Wrist mobilisations are used to prepare the joints of the hands and wrists for weight bearing. Healthy wrists are so important for anyone, whether they're a complete beginner or very experienced. This step is never missed.


We"wake up" the body using our activations and this helps the body to communicate with itself and it's interaction with the ground. The Animal Flow practice uses two activation positions, Beast and Crab, which are foundational forms in the whole program.


The goal of the Form Specific Stretches is to encourage mobility throughout the body, building strength through an increased range of motion. Each FSS starts from one of our animal base positions and moves through various end ranges of motion (all of which can be regressed no matter your abilities). These movements may be used as conditioning tools in circuit style workouts but of course can be integrated into Flows.


Traveling forms are our animal locomotive movements. We use these travelling forms in the way we mimic animals which in turn help us to improve the function of the "human animal." We call the basic traveling forms as the ABCs of animal movements: Ape, Beast, and Crab, along with their variations.

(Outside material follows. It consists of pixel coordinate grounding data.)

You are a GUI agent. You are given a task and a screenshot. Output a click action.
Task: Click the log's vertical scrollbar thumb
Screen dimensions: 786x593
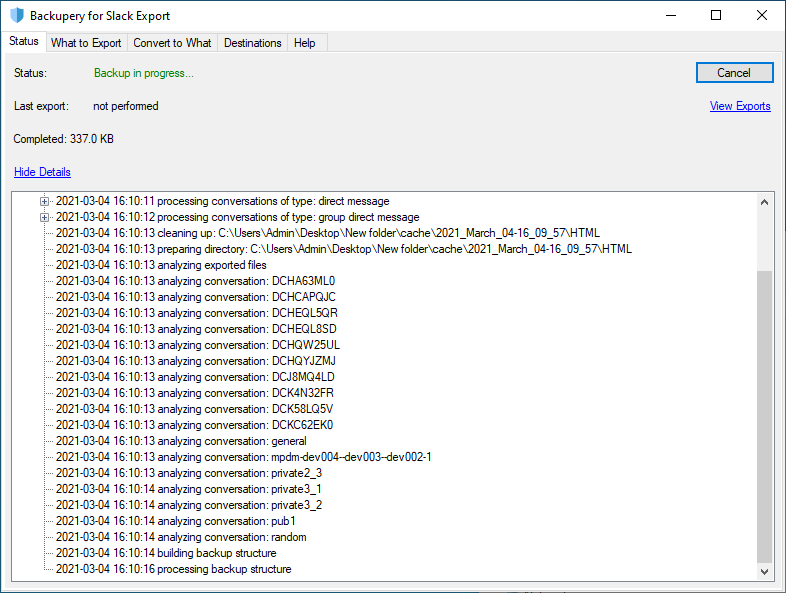click(764, 417)
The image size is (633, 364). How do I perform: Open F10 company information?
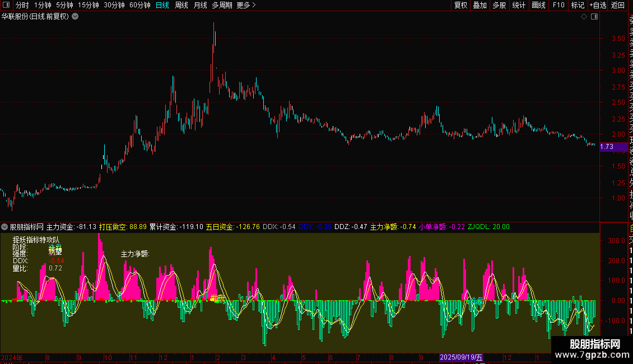(x=558, y=5)
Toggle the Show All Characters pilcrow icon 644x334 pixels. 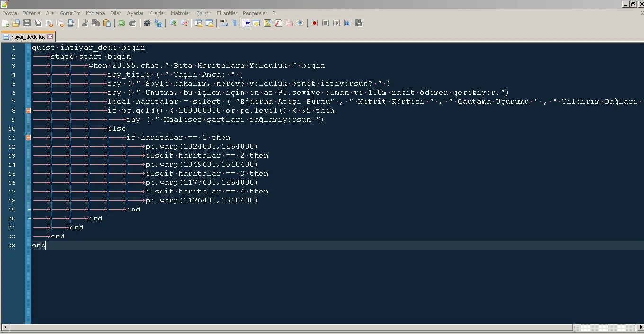[x=234, y=23]
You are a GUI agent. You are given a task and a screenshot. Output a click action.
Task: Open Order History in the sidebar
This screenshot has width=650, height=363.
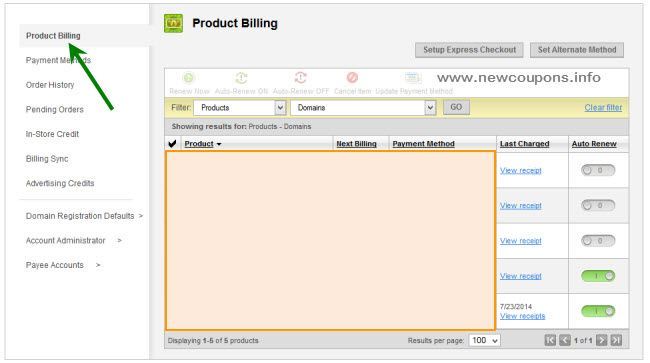click(x=50, y=85)
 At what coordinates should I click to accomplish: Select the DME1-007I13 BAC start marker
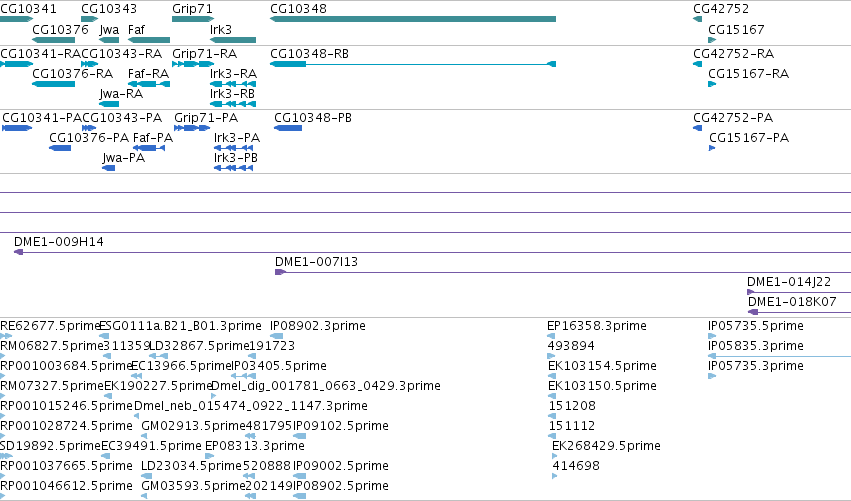tap(280, 272)
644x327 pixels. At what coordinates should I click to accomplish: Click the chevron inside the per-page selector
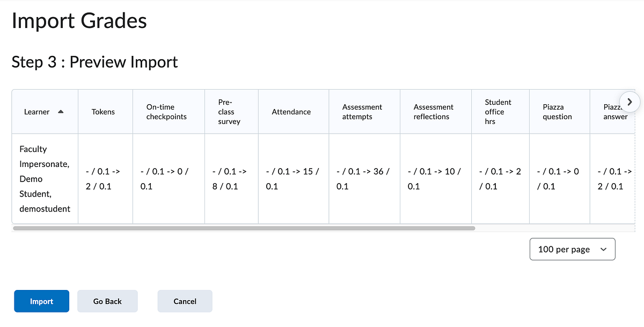tap(603, 249)
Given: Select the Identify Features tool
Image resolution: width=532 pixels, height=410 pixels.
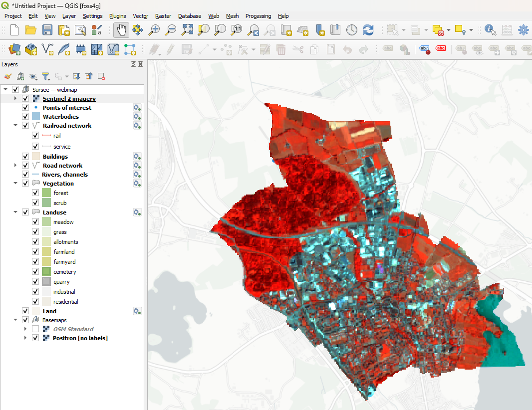Looking at the screenshot, I should coord(491,30).
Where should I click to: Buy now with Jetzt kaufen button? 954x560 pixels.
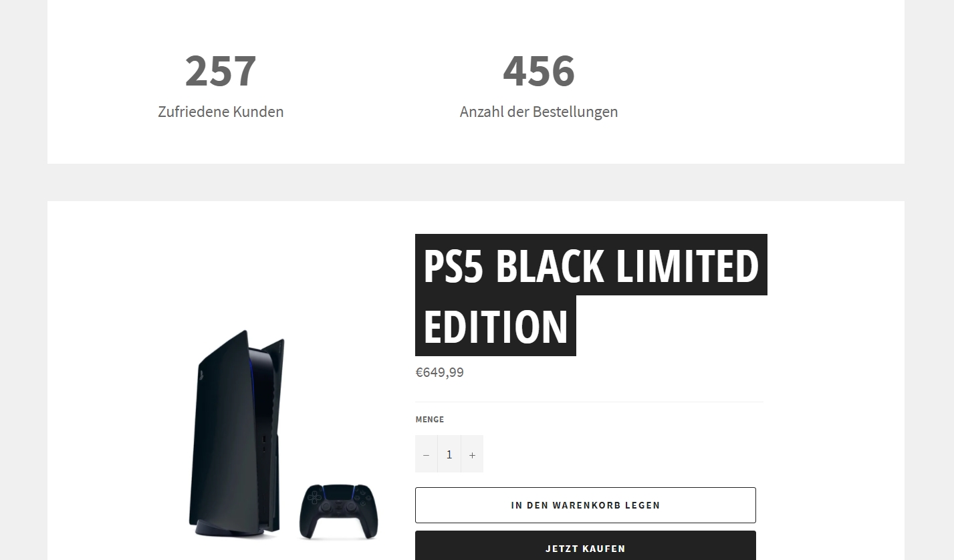(586, 547)
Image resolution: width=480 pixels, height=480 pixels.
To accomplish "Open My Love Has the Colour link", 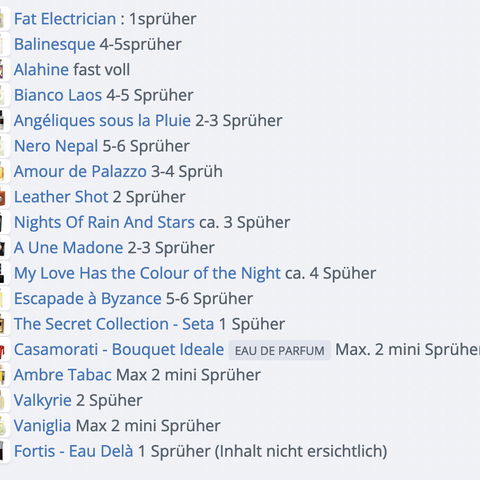I will pyautogui.click(x=147, y=273).
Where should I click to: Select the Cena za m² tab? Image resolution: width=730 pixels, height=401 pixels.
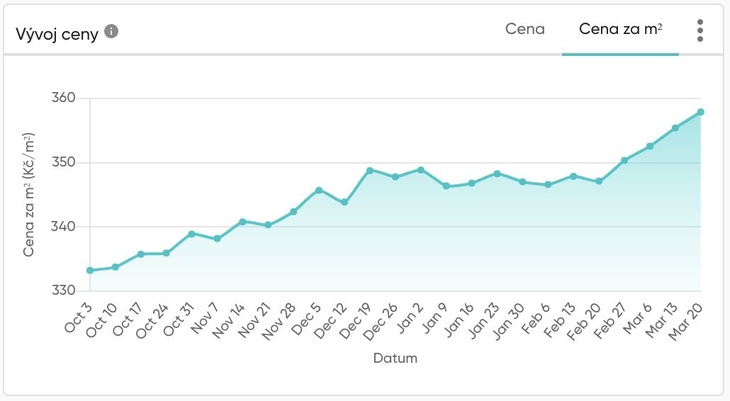coord(620,29)
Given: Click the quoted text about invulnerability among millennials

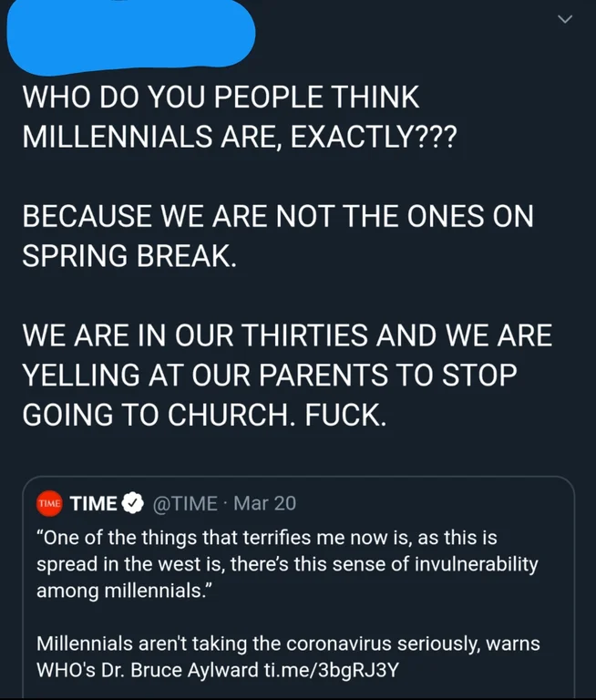Looking at the screenshot, I should [x=287, y=564].
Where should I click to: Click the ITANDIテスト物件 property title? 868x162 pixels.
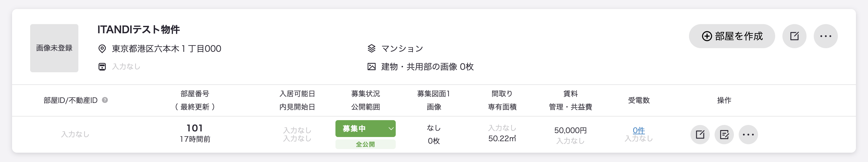(138, 30)
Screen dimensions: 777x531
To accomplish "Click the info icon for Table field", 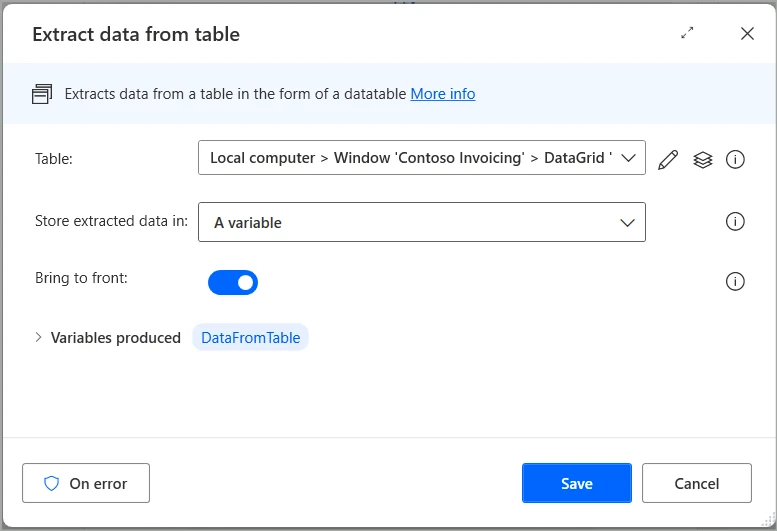I will 735,159.
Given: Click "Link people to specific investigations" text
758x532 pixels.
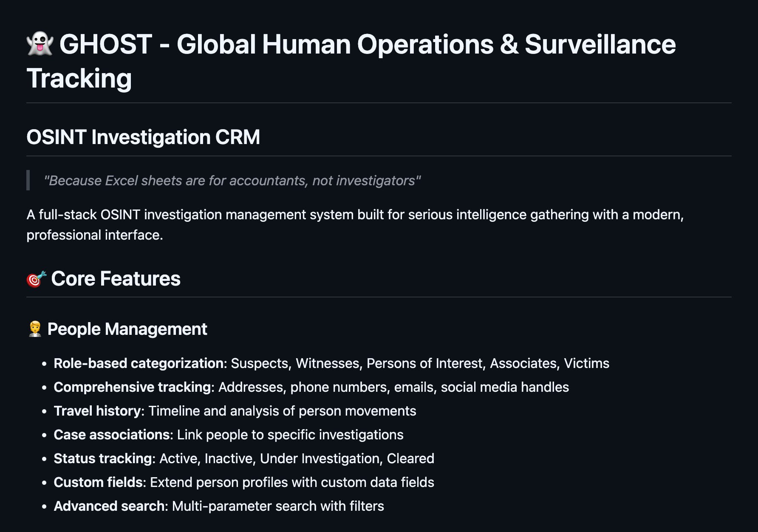Looking at the screenshot, I should (290, 435).
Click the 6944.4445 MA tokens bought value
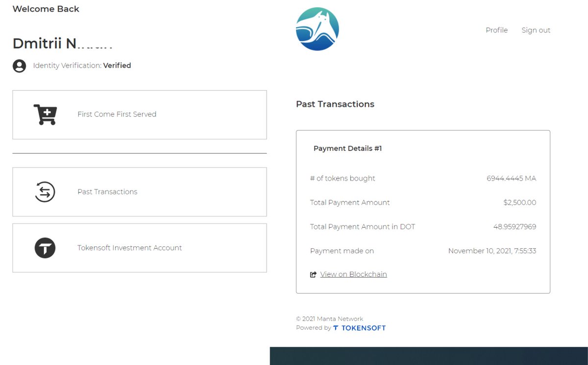 point(512,178)
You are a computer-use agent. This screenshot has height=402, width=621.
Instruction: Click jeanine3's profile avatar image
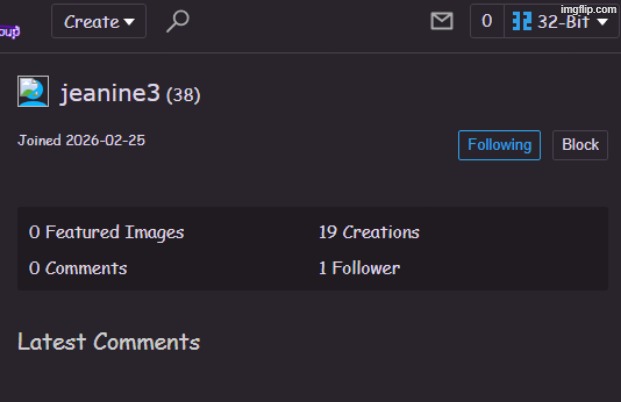pos(33,93)
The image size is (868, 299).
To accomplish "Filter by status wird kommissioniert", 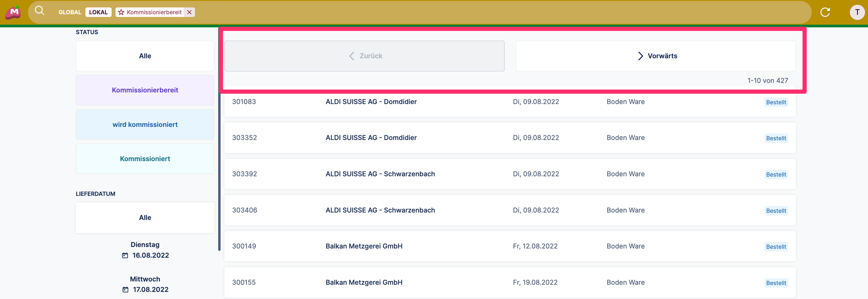I will [145, 124].
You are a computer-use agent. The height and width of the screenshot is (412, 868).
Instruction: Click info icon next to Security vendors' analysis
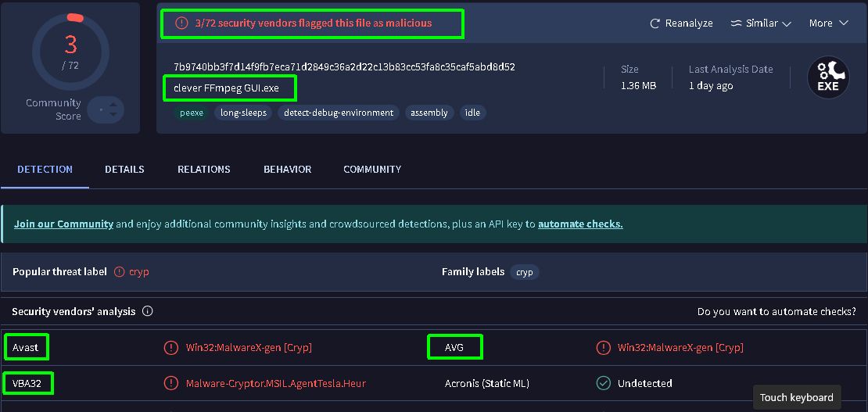(x=147, y=311)
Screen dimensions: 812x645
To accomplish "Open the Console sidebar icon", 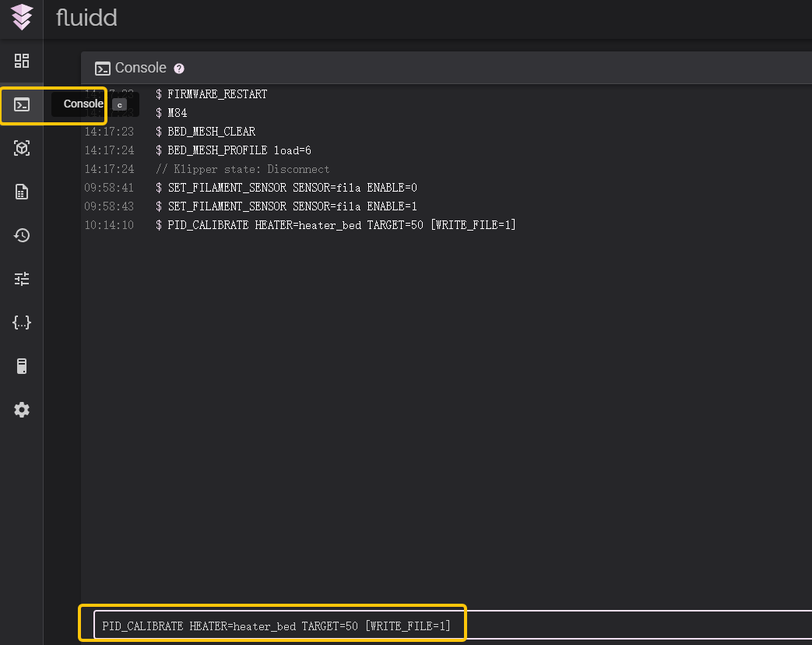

The S&Ts make up the bulk of the flow in the AF practice. These movements are dynamic and can be linked to allow endless combinations but again can be used as exercises or drills in a circuit based class. The four base S&T categories are Underswitch, Side Kickthrough, Scorpion and Front Kickthrough.


Flows are sequences planned in advance, where movements are combined together to create a continuous series of motion. When you're learning a Flow for the first time, it can be a workout in itself. We recommend practicing each movement before putting them together into the Flow. Once you’ve learned a Flow, you can then decide whether you would like to use it as your complete workout or if you would like to integrate it into your usual workout style.


How you make the most of your Flow practice is truly up to you.